Over the phone, the chilled-out "King," as he answers, laughs at the mention of The Nova Dream Sequence. "Oh yeah," he says, trailing off. It's no wonder he doesn't remember every detail of every expansive project — he has too much going. Over the years, King has had as many lives as a steroidal cat. Maybe most famously, he was the DJ for the hip-hop group Digable Planets, which scored big in 1993 with "Rebirth of Slick (Cool Like Dat)." But dance music fans also know him as cofounder, with Josh Wink, of the legendary Ovum Recordings ... and as the remixer for high-profile artists like Tori Amos and Mary Wilson ... and as a dance-floor purveyor of top-cut, slinky grooves powered on Illadelph funk.
But lately on the disco front, he has mostly done it for the kids — literally — with Baby Loves Disco, for Rope a Dope, promoters of a sort of mommy-and-me circuit of dance parties. "They do these parties where young parents bring their kids, ages one through nine," he says. "DJs play real dance music as well as children's music.
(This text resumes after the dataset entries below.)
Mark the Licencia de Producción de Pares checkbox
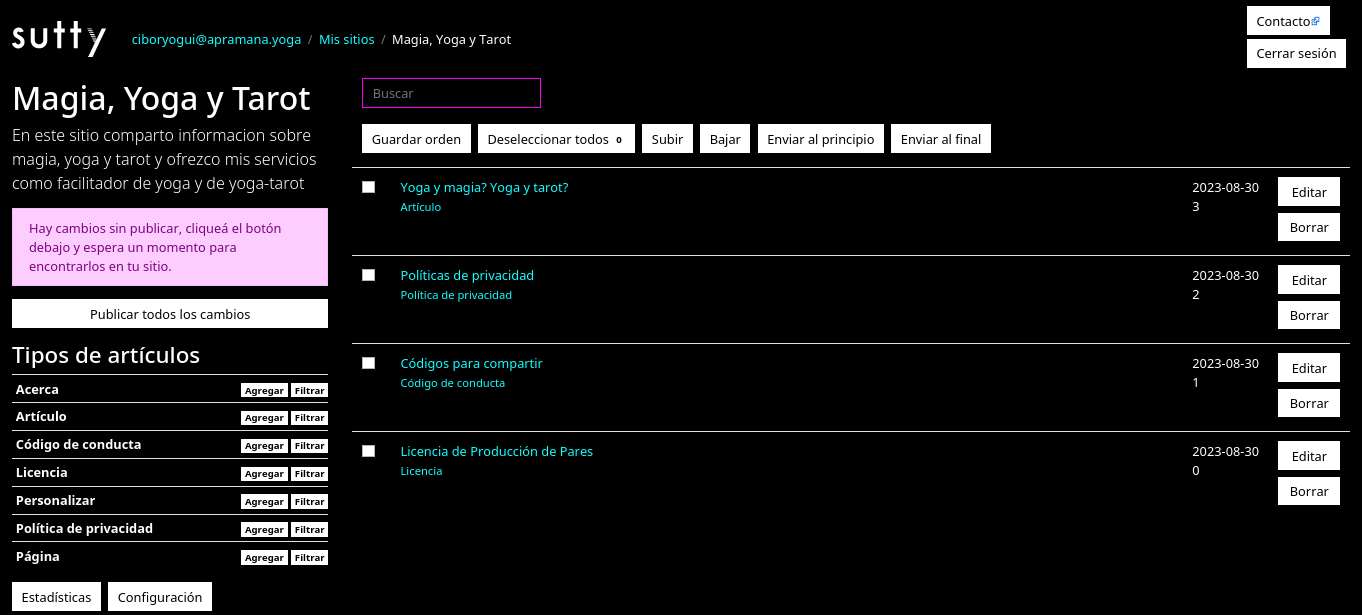The width and height of the screenshot is (1362, 615). click(x=368, y=451)
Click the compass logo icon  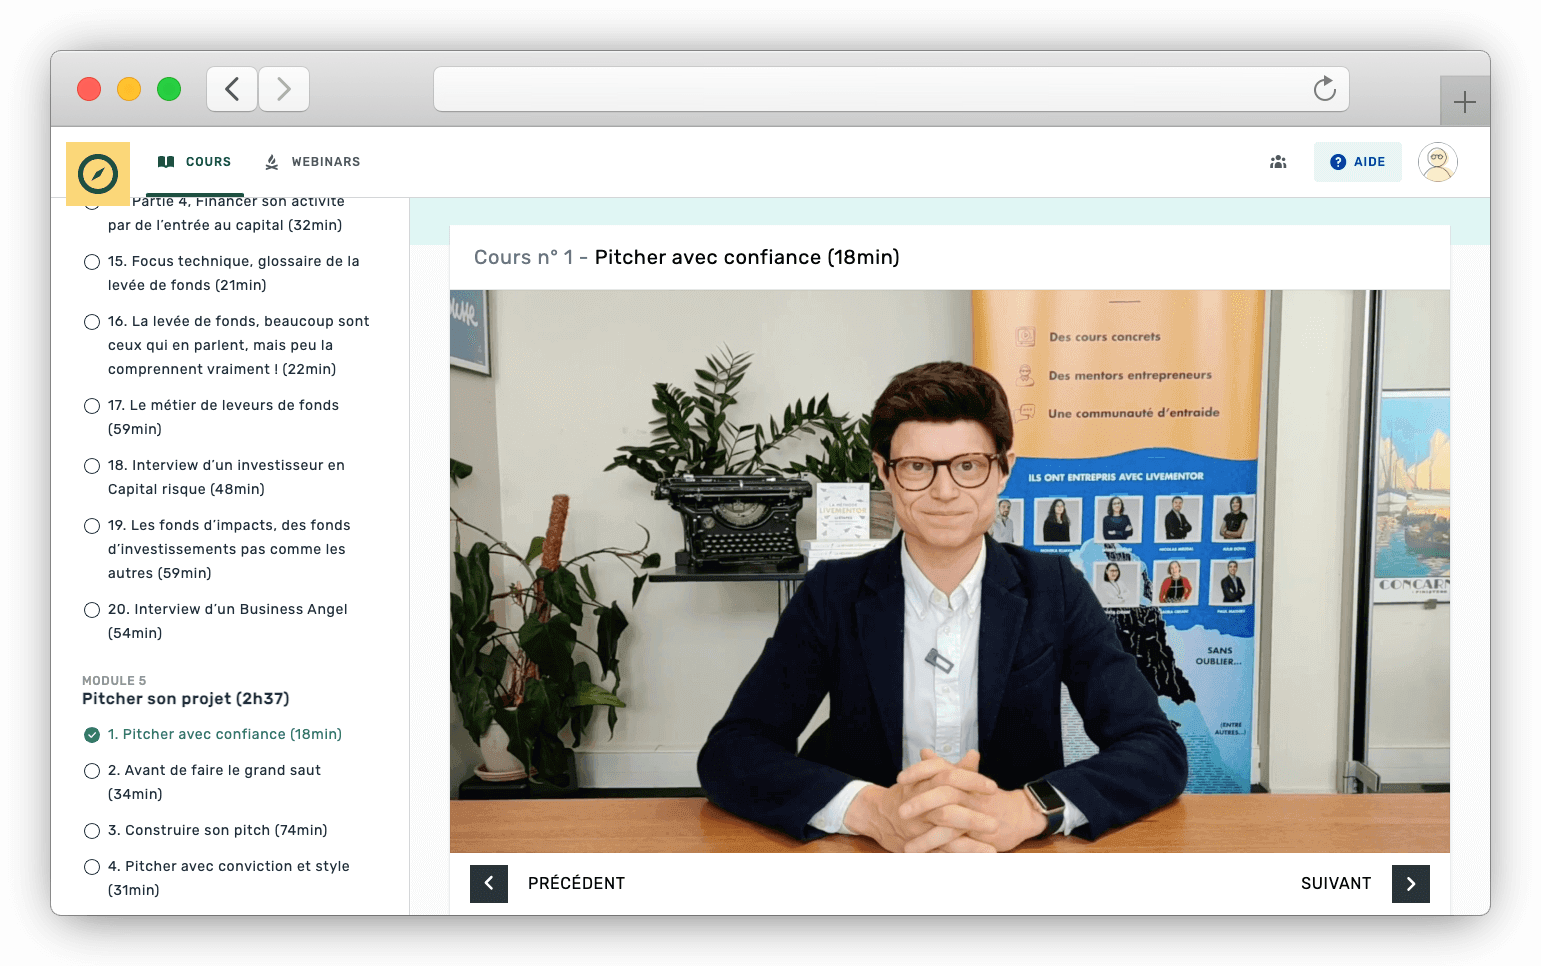click(x=98, y=174)
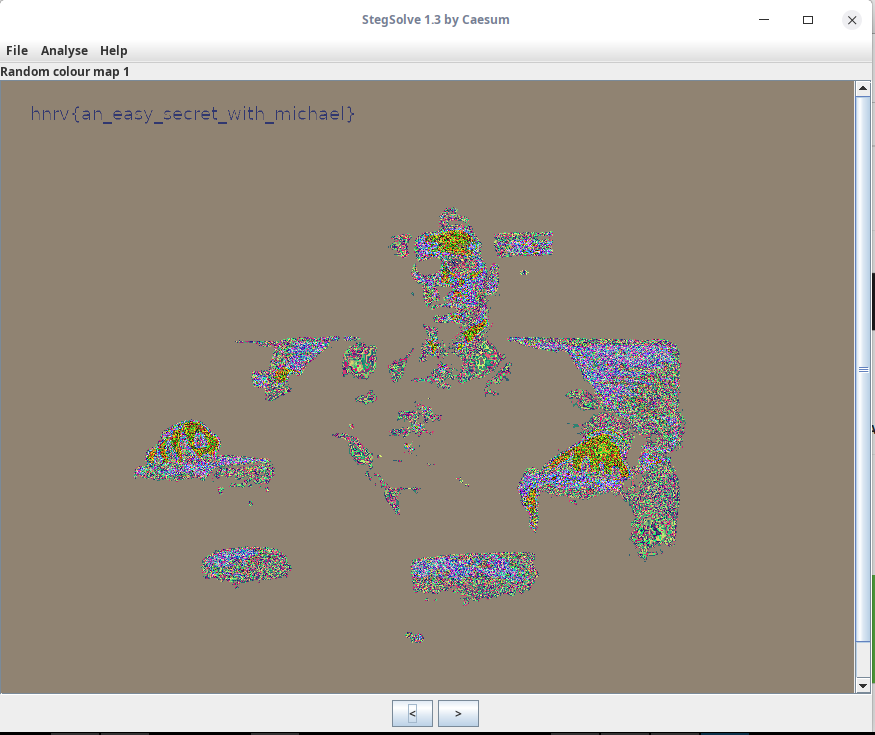Click the StegSolve 1.3 title bar text
The width and height of the screenshot is (875, 735).
point(437,19)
It's amazing."
For the adults and childless among us, though, there's the return of his FiveSix label, now reborn as FiveSix Media, an all-digital platform for music as well as, say, film projects. For the roster, King has snapped up revolutionary but somewhat unsung artists, like next-level spoken-word powerhouse Ursula Rucker, and pro-skater-turned-axe-god Chuck Treece. He's especially excited about Power Douglas, a Brooklyn-based band he describes as "Sonic Youth meets Public Enemy."
And on his own music, King revisits the music of his teenage years — the lush, Anglo-style dream pop of acts like This Mortal Coil and the Cocteau Twins. That, and the original dance-rock hybrid acts on Manchester label Factory Records (home of New Order, for one). For a forthcoming album called Angels Dig the Tao, he puts his stamp on these classic vibes, and features vocalists he met through MySpace. "I'm trying to break out of 'King Britt,' what people expect," he says. "I'm taking that kind of sound into my world; I give it an extra sensuality. It's a little more soulful and slightly more danceable and a little less rocky, but you can still hear those influences."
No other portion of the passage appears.